● **Texto de referência**:
..........

Lisboa - Através dos testemunhos, memórias e imagens de Sita - A Vida e o Tempo de Sita Valles, Margarida Cardoso revisita uma conjuntura atribulada da história de Portugal e Angola.

Fonte: DN

Produzido por Pedro Borges, o novo filme de Margarida Cardoso evoca a vida (e a morte) de Sita Valles. Nascida em Angola, em 1951, Sita Valles estudou medicina em Lisboa, foi militante do Partido Comunista Português, tendo morrido em Angola, em circunstâncias misteriosas, em 1977. O título - Sita - A Vida e o Tempo de Sita Valles - é sintomático da vontade, de uma só vez narrativa e pedagógica, de não afunilar as memórias agora revisitadas numa dimensão estritamente individual, prestando especial atenção à complexa conjuntura (social/política, europeia/africana) em que tudo aconteceu.


As notas da sinopse oficial são esclarecedoras. Sita Valles decidiu regressar a Angola em 1975, "ligando-se a um grupo de pessoas - mais tarde apelidadas de fracionistas - que questionavam a linha ideológica do MPLA", acabando por ser presa depois de ter sido acusada de ser "uma das cabecilhas da alegada tentativa de golpe de estado de 27 de maio de 1977". Acrescenta a sinopse: "Rumores indicam que foi torturada e morreu frente a um pelotão de fuzilamento. Nos dois anos que se seguiram mais de trinta mil pessoas tiveram o mesmo fim, ou passaram anos em cadeias e campos de concentração".

..........

Dados recolhidos:
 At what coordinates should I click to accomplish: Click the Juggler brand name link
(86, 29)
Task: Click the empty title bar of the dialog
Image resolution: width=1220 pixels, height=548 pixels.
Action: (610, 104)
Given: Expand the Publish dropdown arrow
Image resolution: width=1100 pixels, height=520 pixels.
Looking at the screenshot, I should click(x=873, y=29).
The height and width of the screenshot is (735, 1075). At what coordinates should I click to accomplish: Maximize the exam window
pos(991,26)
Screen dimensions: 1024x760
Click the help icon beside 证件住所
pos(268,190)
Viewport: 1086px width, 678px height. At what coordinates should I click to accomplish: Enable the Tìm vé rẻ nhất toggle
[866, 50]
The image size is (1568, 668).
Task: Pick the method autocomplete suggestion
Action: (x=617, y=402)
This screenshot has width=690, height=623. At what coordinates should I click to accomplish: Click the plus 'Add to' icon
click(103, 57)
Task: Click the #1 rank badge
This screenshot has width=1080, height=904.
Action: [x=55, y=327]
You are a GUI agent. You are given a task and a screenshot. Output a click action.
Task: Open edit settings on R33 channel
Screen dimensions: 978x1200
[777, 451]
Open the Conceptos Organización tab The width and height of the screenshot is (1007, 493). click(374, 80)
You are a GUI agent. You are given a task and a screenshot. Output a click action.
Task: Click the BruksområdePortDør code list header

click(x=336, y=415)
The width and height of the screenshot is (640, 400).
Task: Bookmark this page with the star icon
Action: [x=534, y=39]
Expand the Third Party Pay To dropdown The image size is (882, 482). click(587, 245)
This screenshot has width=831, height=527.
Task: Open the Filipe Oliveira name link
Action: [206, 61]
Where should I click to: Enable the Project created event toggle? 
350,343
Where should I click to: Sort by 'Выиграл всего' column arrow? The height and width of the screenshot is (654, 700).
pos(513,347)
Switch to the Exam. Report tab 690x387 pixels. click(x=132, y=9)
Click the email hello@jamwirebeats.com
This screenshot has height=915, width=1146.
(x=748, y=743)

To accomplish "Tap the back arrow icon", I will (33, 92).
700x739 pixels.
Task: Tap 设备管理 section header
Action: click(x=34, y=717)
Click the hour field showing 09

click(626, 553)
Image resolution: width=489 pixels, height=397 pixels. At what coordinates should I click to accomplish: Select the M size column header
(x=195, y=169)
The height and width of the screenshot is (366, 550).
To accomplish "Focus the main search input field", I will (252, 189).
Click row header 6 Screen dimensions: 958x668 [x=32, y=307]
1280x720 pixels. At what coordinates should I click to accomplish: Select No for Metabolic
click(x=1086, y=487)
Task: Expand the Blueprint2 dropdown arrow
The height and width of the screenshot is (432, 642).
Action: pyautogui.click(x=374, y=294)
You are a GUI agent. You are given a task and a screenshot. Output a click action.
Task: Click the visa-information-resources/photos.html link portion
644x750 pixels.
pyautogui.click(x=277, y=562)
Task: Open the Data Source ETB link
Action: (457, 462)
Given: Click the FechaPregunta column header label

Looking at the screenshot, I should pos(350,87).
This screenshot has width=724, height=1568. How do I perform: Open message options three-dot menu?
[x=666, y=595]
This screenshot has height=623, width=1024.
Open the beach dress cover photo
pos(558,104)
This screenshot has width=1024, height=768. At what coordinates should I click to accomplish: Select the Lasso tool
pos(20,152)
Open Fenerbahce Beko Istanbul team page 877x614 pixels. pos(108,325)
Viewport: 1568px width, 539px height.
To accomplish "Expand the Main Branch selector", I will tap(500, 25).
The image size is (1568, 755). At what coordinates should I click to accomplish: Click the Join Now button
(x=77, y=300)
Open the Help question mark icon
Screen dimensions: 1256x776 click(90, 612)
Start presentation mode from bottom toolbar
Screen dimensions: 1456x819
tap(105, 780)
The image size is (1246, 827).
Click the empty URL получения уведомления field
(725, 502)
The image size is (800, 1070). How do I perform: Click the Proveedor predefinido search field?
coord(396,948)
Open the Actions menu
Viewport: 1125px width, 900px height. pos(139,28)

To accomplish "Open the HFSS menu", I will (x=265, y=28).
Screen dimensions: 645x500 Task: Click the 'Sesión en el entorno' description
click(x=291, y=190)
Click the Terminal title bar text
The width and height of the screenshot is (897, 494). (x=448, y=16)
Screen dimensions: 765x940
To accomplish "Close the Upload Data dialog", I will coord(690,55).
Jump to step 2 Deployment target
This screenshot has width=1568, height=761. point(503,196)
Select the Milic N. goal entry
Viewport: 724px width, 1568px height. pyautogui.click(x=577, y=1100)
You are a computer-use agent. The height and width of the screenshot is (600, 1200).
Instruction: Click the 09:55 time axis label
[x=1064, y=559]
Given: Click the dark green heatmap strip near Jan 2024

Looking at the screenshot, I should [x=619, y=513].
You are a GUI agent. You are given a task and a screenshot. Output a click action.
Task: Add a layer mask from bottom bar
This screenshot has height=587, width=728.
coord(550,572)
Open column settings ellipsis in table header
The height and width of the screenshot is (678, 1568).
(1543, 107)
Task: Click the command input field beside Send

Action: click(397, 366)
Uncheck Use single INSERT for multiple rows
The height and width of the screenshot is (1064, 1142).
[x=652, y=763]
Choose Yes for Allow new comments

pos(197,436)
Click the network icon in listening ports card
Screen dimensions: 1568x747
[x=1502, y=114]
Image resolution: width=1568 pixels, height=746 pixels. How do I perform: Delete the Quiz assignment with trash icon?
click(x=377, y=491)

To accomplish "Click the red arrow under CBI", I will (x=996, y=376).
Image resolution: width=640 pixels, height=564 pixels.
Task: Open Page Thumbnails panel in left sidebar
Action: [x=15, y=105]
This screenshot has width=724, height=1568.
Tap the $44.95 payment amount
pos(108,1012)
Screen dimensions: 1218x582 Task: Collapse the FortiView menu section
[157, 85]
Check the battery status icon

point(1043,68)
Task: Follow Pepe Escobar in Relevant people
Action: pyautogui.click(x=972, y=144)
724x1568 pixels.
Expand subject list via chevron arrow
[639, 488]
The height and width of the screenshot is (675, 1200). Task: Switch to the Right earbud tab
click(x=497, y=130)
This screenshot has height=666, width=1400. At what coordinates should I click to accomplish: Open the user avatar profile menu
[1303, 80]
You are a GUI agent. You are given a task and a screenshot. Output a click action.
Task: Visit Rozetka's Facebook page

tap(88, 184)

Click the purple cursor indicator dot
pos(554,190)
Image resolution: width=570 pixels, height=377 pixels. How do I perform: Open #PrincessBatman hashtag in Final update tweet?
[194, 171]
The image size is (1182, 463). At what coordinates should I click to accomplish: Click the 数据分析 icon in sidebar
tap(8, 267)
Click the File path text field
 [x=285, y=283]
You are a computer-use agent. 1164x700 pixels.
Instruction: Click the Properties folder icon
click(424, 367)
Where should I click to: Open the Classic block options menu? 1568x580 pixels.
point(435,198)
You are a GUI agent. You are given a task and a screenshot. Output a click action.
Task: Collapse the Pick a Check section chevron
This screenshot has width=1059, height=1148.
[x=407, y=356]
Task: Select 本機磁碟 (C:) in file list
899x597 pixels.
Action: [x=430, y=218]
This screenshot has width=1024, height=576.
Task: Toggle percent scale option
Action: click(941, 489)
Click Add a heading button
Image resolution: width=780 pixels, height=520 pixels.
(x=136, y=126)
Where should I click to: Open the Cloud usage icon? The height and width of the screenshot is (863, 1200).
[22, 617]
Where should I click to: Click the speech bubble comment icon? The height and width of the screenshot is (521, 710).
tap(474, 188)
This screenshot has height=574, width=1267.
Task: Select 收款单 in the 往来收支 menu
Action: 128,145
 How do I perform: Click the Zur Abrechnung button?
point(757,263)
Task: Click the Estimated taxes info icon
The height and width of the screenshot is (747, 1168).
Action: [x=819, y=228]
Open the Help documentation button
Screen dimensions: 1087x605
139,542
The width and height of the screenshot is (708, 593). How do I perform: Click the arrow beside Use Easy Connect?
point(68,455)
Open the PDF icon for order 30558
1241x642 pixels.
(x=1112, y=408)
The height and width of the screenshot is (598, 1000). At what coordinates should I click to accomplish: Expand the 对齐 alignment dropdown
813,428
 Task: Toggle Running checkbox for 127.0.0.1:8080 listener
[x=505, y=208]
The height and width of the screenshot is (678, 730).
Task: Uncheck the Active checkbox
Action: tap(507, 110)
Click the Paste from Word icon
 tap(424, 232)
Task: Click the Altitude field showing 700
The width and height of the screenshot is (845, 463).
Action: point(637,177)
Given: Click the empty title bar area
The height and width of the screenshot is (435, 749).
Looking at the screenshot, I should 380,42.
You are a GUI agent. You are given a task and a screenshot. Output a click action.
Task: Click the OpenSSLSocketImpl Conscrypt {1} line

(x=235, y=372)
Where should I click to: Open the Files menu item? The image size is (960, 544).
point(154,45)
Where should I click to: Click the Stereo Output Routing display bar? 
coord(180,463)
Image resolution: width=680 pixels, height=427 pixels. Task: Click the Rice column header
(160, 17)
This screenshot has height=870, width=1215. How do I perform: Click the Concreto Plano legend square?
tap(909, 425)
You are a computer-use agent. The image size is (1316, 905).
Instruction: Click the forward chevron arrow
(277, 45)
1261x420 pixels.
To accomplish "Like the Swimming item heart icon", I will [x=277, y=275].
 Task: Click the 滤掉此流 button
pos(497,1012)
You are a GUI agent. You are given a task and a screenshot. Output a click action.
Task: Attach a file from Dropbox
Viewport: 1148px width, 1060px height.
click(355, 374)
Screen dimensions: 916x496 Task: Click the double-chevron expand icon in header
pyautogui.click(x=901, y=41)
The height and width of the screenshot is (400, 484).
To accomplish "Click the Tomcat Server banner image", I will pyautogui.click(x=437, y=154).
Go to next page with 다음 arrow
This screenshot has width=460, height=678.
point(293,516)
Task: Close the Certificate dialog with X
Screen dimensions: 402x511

..........

● **Para resolver**:
1 - Quais são todas as pessoas mencionadas pelo nome no texto sobre o filme de Sita Valles?
2 - Dê seguimento ao texto sobre o filme de Sita Valles a partir da última frase apresentada.

● **Respostas abaixo**:
1 - Sita Valles, Margarida Cardoso, Pedro Borges

2 -
Escusado será sublinhar que, em termos cinematográficos, estamos perante um imenso desafio. Desde logo por uma incontornável questão histórica: quase meio século depois, como organizar arquivos e testemunhos sem ficar pela facilidade de "acumulação" que, por vezes, caracteriza algum documentarismo de raiz televisiva? A outra, sendo também histórica, envolve uma peculiar interrogação "psicológica": como compreender - e, cinematograficamente, expor - as dialéticas que vão emergindo entre as ações de Sita Valles e a atribulada conjuntura política em que tudo aconteceu?


No plano da montagem, em algumas sequências, Margarida Cardoso arrisca mesmo num método pouco comum neste tipo de projetos - talvez o possamos designar como um "contraponto" didático. Assim, há momentos em que as imagens que nos são mostradas, além de não serem meras reproduções de clichés (geográficos ou políticos), também não estão dependentes da obrigação de funcionarem como "ilustrações" daquilo que está a ser dito na banda sonora.

Daí que a memória histórica - entendida como memória global das sociedades - não surja tratada como um "objeto" estanque, definitivamente sistematizado, fechado, apenas disponível para infinitas repetições. No limite, talvez se possa mesmo considerar que a duração relativamente longa do filme (167 minutos) condensa um labirinto de memórias que pode suscitar novas e sugestivas abordagens (em documentário ou ficção). Sem esquecer que, à singularidade do objeto, se acrescenta a especificidade da sua difusão: Sita - A Vida e o Tempo de Sita Valles chega em simultâneo às salas (Ideal, Lisboa), é editado em DVD, ficando também disponível para aluguer na plataforma Filmin e nos videoclubes dos operadores de televisão (NOS, Meo, Vodafone e Nowo).